This important reading materials assessment tool provides exactly what classroom teachers and curriculum supervisors have wanted. Professor Jeanne S. Chall and her three collaborators offer an easy and straightforward qualitative method for the quick and accurate assessment of the reading difficulty of written materials in literature, social studies, and the sciences.
Whereas quantitative readability measures are based only on two or three particular text features, the assessment method presented in Qualitative Assessment of Text Difficulty is sensitive to the complete range of variables that differentiate the relative difficulty of written texts. This method is based on matching portions of the text to be assessed with text exemplars that have been rigorously tested and scaled for comprehension difficulty. Each of the six subject-specific sets of scaled exemplars ranges in difficulty from first-grade to college-graduate level: Literature, Popular Fiction, Life Sciences, Physical Sciences, Narrative Social Studies, and Expository Social Studies.
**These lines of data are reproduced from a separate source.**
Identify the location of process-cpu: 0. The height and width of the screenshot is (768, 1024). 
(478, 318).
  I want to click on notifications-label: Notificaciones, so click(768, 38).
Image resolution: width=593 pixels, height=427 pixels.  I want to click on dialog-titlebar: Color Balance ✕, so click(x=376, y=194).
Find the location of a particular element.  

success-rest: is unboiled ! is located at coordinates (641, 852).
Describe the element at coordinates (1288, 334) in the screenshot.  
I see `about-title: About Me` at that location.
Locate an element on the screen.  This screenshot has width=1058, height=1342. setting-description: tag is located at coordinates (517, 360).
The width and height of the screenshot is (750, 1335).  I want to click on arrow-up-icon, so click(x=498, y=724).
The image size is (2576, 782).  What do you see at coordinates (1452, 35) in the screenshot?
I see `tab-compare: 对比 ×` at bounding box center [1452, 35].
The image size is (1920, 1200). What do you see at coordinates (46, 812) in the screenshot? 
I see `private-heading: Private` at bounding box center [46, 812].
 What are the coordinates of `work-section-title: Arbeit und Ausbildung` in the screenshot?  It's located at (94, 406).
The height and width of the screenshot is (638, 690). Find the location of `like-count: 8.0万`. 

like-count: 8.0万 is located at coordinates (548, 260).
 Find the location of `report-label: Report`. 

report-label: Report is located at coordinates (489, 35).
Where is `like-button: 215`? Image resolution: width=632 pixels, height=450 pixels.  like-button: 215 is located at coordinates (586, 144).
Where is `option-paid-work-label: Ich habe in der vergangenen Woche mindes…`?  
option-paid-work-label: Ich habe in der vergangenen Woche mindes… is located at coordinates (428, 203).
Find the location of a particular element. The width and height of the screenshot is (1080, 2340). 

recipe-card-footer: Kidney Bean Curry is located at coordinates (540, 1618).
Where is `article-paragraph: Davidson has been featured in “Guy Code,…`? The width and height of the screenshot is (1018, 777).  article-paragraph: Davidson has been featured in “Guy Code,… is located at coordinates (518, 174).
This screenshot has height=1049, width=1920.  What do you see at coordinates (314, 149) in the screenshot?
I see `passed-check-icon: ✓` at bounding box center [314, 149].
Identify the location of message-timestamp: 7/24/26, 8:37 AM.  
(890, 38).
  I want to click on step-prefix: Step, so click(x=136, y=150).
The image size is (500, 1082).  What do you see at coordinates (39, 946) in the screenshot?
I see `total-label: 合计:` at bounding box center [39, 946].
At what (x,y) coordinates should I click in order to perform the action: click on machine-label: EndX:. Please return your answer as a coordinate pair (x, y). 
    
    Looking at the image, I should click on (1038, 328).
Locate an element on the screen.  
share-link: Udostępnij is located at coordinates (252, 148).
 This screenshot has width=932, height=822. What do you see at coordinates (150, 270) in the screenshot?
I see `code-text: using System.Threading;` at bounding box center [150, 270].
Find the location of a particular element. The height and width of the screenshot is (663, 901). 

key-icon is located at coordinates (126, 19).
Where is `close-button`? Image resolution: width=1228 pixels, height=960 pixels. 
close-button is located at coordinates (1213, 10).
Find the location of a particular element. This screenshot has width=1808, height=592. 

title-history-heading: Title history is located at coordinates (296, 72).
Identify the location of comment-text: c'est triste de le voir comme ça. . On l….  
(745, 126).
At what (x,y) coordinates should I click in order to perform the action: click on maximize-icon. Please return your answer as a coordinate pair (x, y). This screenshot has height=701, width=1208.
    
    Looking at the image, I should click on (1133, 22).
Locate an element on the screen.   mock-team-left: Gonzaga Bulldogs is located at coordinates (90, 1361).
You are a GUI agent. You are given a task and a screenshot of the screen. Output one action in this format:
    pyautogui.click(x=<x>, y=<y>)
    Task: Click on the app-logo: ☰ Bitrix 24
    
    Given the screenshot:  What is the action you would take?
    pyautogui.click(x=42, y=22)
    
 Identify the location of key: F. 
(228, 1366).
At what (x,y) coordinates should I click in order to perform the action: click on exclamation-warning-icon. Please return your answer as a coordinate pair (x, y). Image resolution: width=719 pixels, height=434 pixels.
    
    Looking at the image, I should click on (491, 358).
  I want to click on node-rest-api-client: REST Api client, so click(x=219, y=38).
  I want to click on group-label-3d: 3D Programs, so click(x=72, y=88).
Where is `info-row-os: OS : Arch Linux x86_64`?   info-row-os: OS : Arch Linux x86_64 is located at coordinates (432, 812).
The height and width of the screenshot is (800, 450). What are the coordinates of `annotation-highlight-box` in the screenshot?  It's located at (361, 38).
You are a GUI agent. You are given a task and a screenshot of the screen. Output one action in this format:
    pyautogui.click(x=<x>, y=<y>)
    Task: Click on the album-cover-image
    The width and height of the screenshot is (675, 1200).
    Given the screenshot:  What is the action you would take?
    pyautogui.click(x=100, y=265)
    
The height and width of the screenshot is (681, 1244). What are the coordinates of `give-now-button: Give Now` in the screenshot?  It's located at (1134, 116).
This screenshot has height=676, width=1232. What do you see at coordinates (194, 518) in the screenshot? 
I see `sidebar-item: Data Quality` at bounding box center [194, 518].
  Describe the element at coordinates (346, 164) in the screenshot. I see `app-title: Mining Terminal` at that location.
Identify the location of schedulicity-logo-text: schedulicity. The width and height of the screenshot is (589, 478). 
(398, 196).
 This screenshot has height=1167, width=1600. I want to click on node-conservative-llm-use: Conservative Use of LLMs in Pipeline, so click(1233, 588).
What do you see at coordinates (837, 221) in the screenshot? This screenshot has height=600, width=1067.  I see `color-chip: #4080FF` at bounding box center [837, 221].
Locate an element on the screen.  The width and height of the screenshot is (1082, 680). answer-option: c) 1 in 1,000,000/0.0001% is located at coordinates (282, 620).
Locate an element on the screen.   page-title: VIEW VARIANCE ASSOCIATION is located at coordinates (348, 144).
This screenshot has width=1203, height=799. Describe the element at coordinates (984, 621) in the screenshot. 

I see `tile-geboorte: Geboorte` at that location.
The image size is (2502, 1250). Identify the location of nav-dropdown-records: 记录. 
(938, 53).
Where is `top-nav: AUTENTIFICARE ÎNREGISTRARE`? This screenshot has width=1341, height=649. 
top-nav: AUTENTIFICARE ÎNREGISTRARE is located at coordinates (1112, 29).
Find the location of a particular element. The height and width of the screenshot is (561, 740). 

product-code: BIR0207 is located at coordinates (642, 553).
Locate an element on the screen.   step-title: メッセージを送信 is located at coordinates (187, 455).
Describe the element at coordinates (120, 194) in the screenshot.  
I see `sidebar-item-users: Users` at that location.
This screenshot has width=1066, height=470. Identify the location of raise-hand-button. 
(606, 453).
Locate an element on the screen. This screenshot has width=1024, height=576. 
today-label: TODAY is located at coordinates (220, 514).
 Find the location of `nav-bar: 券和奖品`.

"A qualitative assessment, because it is based on a total reaction to the text, can take account of these and other factors known to be associated with difficulty. Further, when quantitative assessments focus on different content areas, they make more transparent what actually happens as writing becomes more difficult to read and understand. Thus, use of this procedure educates the user while assessing the text."
-from the book
Jeanne S. Chall is emeritus professor, Harvard University, Graduate School of Education.